EXERCISE DETAILS
Rescale the material from the line with "Locate each specified" to the line with "enormous (266, 856)", both included, and reproduce only those lines in full, requests included. Multiply each coordinate in the answers by 0.9 and round to a whole number, with halves rounded up.

PROVIDED ENTRIES
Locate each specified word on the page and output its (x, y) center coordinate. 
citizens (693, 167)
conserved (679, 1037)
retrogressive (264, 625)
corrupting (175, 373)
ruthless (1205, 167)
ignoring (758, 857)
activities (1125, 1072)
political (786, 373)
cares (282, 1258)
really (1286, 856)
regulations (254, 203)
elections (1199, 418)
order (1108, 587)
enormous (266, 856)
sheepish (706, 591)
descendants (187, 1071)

...

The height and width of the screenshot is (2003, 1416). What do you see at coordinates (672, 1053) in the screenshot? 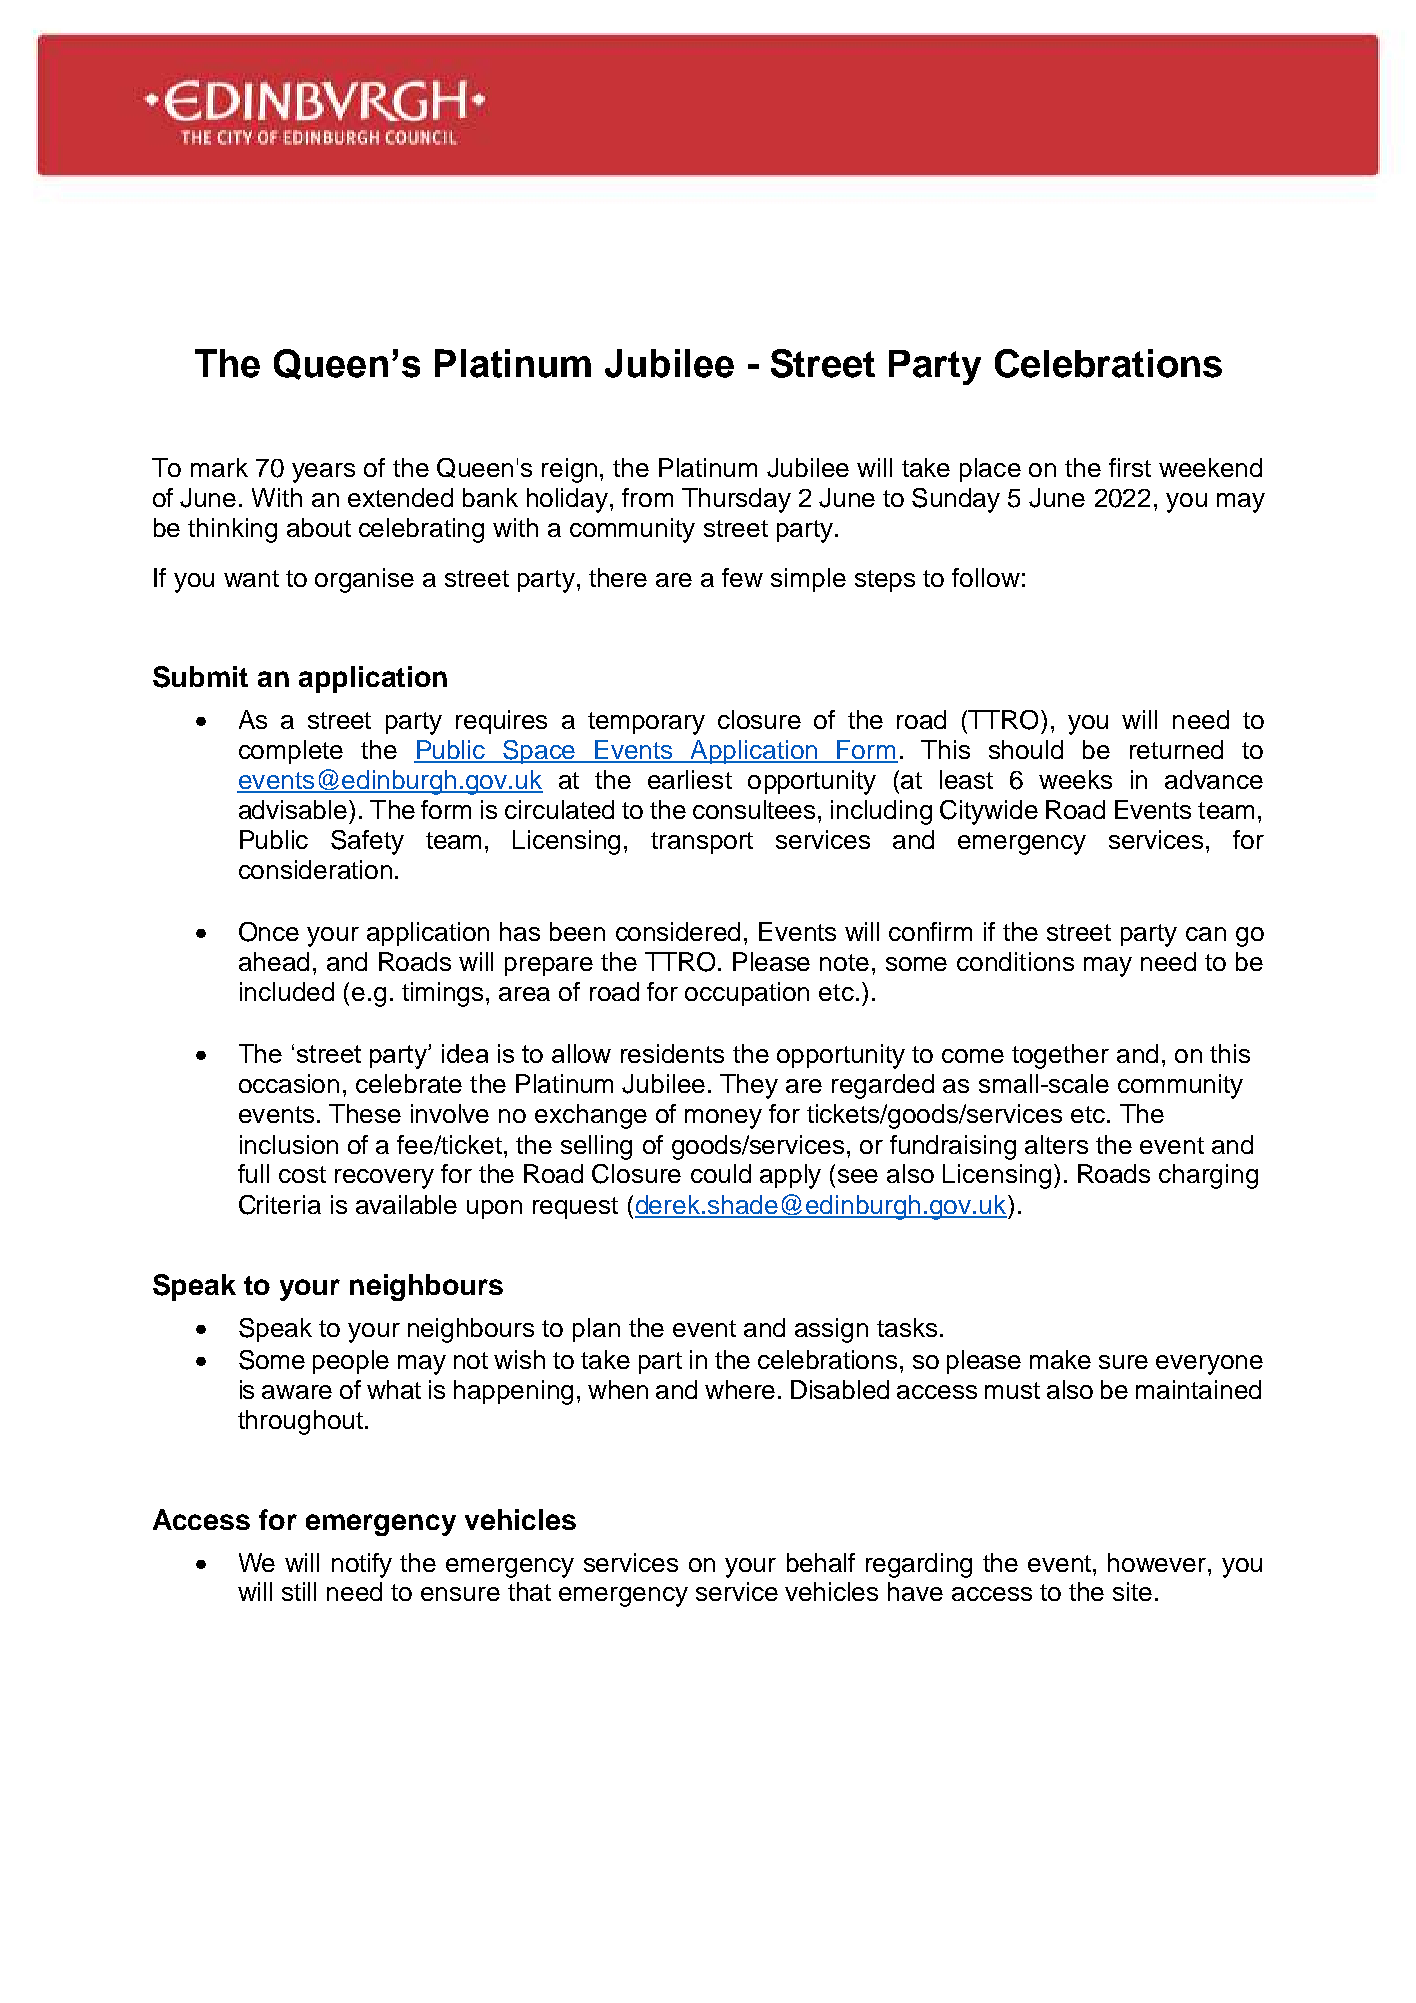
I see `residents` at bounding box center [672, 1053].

SOLUTION BELOW
Locate each specified word on the page and output its (x, y) center coordinate. 
citizens (624, 150)
conserved (611, 933)
retrogressive (238, 563)
corrupting (158, 336)
ruthless (1085, 150)
ignoring (682, 771)
activities (1013, 965)
political (707, 336)
cares (254, 1132)
really (1157, 770)
regulations (229, 183)
elections (1079, 376)
order (997, 528)
enormous (239, 770)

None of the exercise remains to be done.